** Problem statement **
For this listing, reproduce the line with "You are a computer-use agent. Screen", the line with "The width and", and the lines between, exactly as they stand. Leave out pictures and all other lines.

--- Data in this exercise Enclosed Below ---

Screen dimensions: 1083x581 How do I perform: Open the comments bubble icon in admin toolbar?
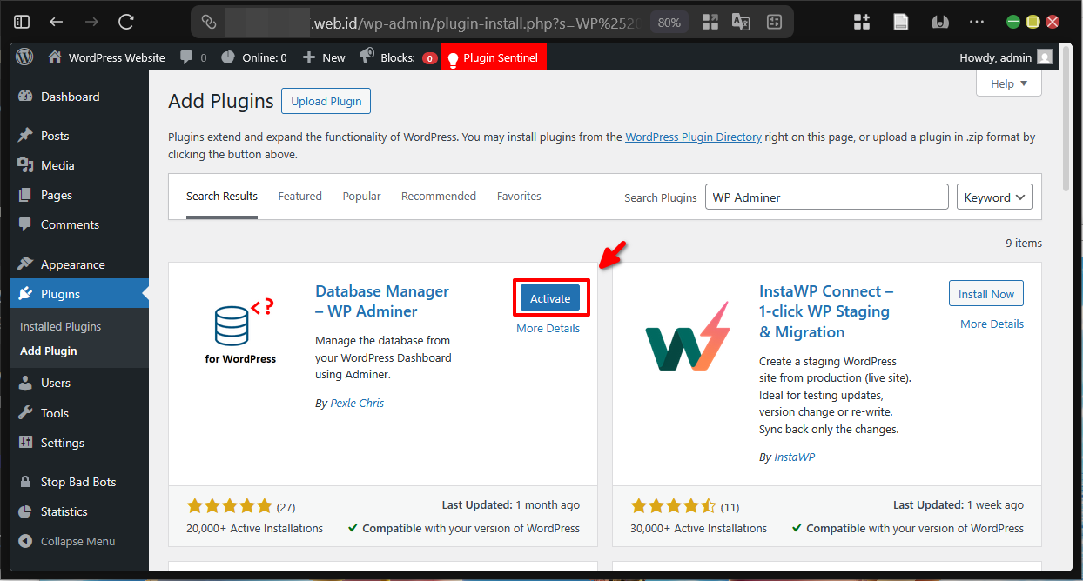point(186,57)
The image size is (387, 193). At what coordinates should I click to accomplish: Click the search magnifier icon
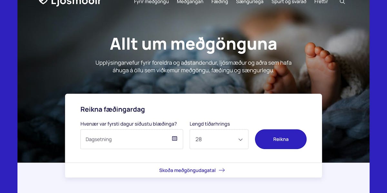(342, 2)
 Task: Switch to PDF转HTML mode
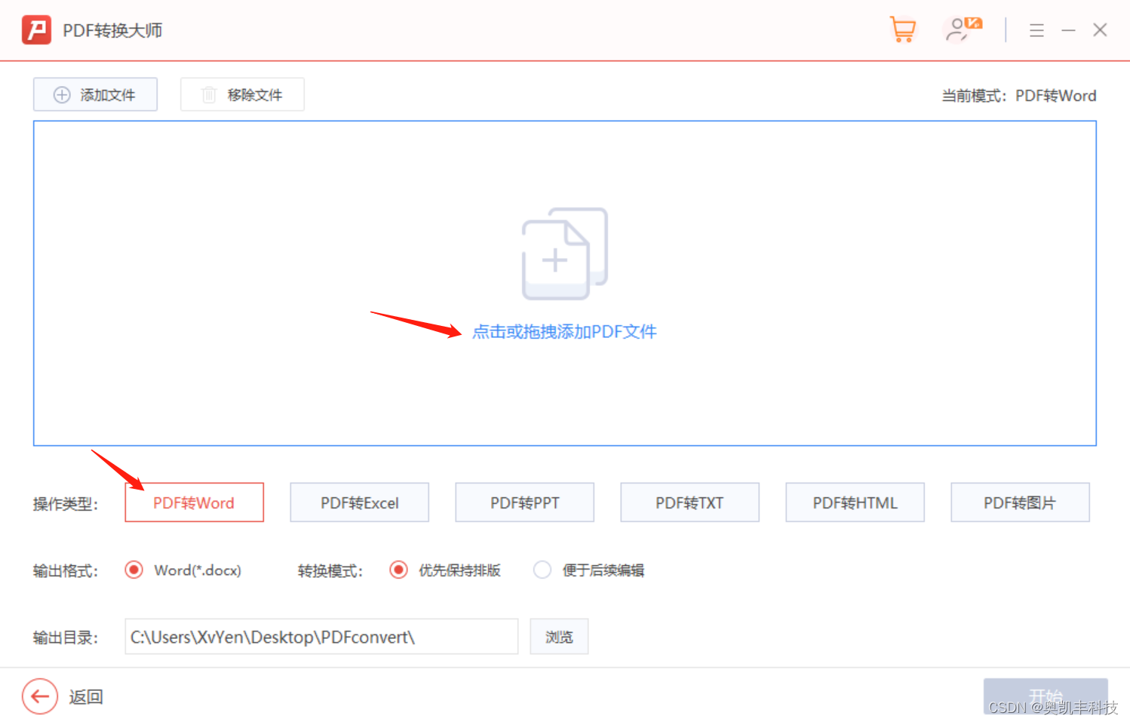(x=855, y=502)
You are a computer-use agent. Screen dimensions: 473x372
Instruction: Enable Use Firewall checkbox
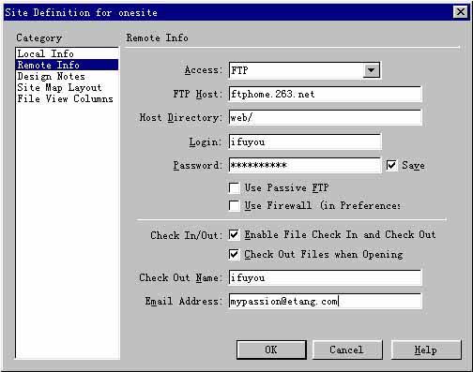[235, 206]
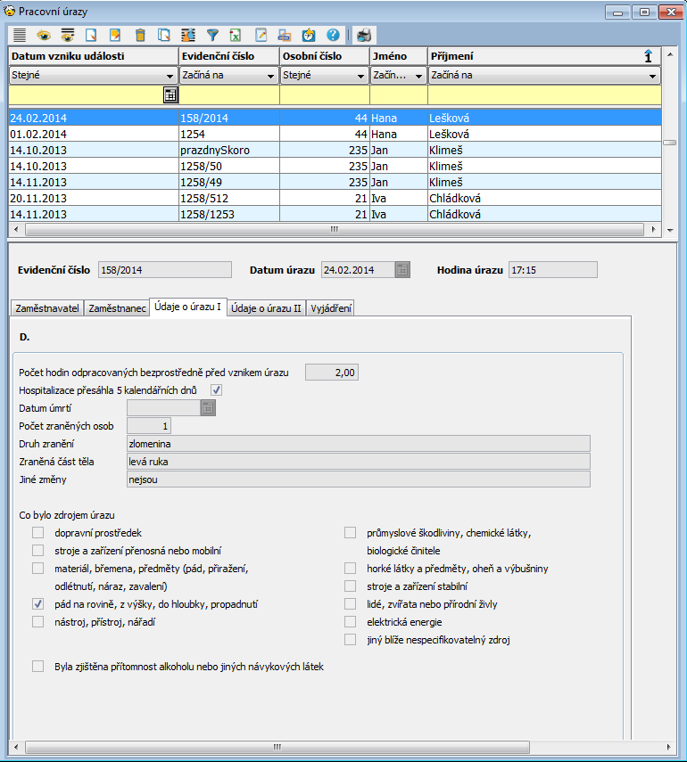The height and width of the screenshot is (762, 687).
Task: Click the trash can delete icon
Action: (139, 36)

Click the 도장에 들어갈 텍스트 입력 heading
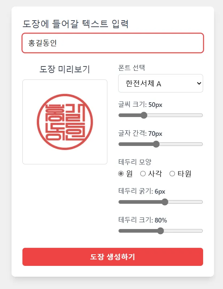[x=74, y=22]
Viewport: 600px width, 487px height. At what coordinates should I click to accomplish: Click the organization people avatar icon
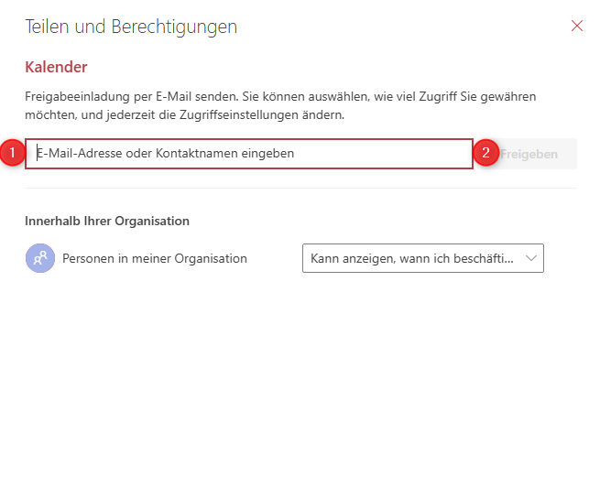pos(40,258)
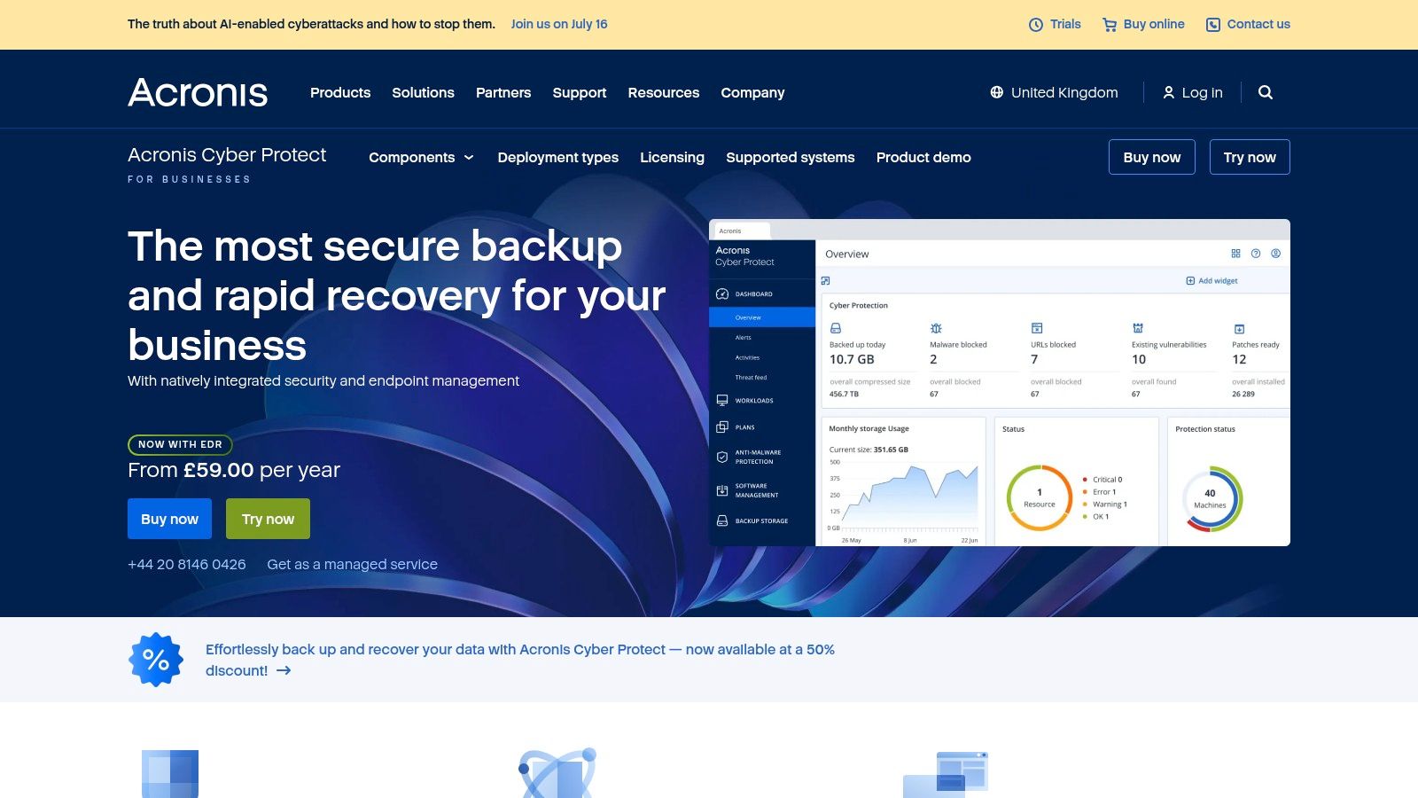Click the Contact us phone icon
Screen dimensions: 1418x798
pyautogui.click(x=1213, y=25)
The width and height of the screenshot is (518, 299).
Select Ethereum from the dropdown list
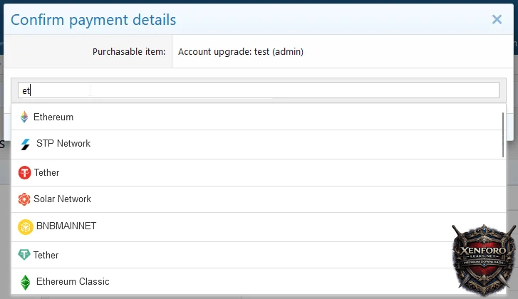tap(53, 117)
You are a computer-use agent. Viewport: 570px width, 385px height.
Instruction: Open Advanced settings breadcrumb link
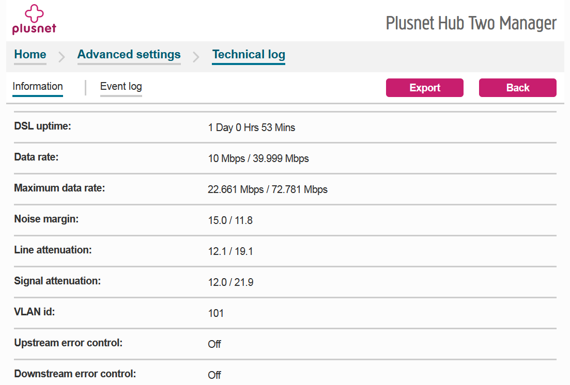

--- End of Enclosed Data in this exercise ---

** Response box **
You are a computer-use agent. Screen dimensions: 473x372
Instruction: Enable Use Firewall checkbox
[235, 206]
The height and width of the screenshot is (762, 687).
Task: Click the trash can delete icon
Action: (139, 36)

Click the 도장에 들어갈 텍스트 입력 heading
[x=74, y=22]
Viewport: 600px width, 487px height. At what coordinates should I click to accomplish: Click the organization people avatar icon
pos(40,258)
Click the Contact us phone icon
Screen dimensions: 1418x798
pyautogui.click(x=1213, y=25)
The width and height of the screenshot is (518, 299).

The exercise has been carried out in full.